▸ **Activity**
What is needed is an exact copy of the lines from the one containing "At what coordinates" through the last line of the entries below, both included.

▸ **Supplied material**
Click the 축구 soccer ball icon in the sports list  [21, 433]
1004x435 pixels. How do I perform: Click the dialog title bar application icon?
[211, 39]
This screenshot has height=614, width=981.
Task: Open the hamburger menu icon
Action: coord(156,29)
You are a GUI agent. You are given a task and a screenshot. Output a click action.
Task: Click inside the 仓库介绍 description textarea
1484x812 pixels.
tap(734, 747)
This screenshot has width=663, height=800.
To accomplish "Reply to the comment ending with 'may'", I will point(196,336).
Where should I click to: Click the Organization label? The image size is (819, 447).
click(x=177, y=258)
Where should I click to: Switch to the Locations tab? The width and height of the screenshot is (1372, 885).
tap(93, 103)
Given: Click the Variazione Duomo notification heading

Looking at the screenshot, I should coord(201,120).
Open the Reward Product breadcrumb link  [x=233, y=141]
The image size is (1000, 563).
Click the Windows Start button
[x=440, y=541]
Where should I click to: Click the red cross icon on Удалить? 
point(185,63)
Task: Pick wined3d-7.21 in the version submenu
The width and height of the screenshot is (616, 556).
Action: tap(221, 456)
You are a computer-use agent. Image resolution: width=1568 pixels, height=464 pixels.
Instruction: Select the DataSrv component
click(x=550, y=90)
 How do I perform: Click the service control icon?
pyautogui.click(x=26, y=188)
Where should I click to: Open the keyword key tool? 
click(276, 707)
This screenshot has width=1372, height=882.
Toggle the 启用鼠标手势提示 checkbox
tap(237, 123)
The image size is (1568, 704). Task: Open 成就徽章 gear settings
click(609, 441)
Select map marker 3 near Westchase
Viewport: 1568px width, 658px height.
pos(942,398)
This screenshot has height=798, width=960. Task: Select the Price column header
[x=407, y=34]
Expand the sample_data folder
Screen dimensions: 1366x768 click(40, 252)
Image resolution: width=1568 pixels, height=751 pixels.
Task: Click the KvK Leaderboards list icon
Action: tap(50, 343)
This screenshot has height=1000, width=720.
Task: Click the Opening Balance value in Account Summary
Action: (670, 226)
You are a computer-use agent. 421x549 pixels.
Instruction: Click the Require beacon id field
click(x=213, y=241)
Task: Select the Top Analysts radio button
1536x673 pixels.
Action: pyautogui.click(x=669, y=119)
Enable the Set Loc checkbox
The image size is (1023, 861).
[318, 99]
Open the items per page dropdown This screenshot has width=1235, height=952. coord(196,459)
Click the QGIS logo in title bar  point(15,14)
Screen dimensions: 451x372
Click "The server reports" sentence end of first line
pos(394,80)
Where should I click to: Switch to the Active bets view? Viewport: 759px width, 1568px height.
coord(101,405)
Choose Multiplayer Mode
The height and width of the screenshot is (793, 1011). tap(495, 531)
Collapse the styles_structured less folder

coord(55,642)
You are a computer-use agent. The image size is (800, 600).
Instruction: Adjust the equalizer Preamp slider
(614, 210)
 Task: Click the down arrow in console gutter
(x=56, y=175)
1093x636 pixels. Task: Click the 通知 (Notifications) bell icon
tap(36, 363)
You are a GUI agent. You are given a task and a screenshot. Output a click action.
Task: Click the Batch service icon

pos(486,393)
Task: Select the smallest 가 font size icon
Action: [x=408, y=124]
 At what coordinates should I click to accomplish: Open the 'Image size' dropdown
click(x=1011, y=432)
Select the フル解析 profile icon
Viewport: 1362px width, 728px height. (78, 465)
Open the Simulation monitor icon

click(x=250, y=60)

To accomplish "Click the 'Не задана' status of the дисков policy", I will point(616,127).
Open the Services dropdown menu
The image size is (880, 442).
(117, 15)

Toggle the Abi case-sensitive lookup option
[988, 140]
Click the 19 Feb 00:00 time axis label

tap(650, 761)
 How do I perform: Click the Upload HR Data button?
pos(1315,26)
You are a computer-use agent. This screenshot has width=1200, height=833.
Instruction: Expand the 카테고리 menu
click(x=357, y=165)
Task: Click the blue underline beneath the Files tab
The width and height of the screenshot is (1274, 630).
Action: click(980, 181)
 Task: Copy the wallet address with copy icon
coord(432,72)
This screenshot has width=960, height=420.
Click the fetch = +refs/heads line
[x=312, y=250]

▸ **Task output**
 At what coordinates should I click to accomplish: Open the 'Image size' dropdown
click(x=1011, y=432)
Select the フル解析 profile icon
Viewport: 1362px width, 728px height. (78, 465)
Open the Simulation monitor icon

click(x=250, y=60)

To accomplish "Click the 'Не задана' status of the дисков policy", I will point(616,127).
Open the Services dropdown menu
The image size is (880, 442).
(117, 15)

Toggle the Abi case-sensitive lookup option
[988, 140]
Click the 19 Feb 00:00 time axis label

tap(650, 761)
 How do I perform: Click the Upload HR Data button?
pos(1315,26)
You are a computer-use agent. This screenshot has width=1200, height=833.
Instruction: Expand the 카테고리 menu
click(x=357, y=165)
Task: Click the blue underline beneath the Files tab
The width and height of the screenshot is (1274, 630).
Action: click(980, 181)
 Task: Copy the wallet address with copy icon
coord(432,72)
This screenshot has width=960, height=420.
Click the fetch = +refs/heads line
[x=312, y=250]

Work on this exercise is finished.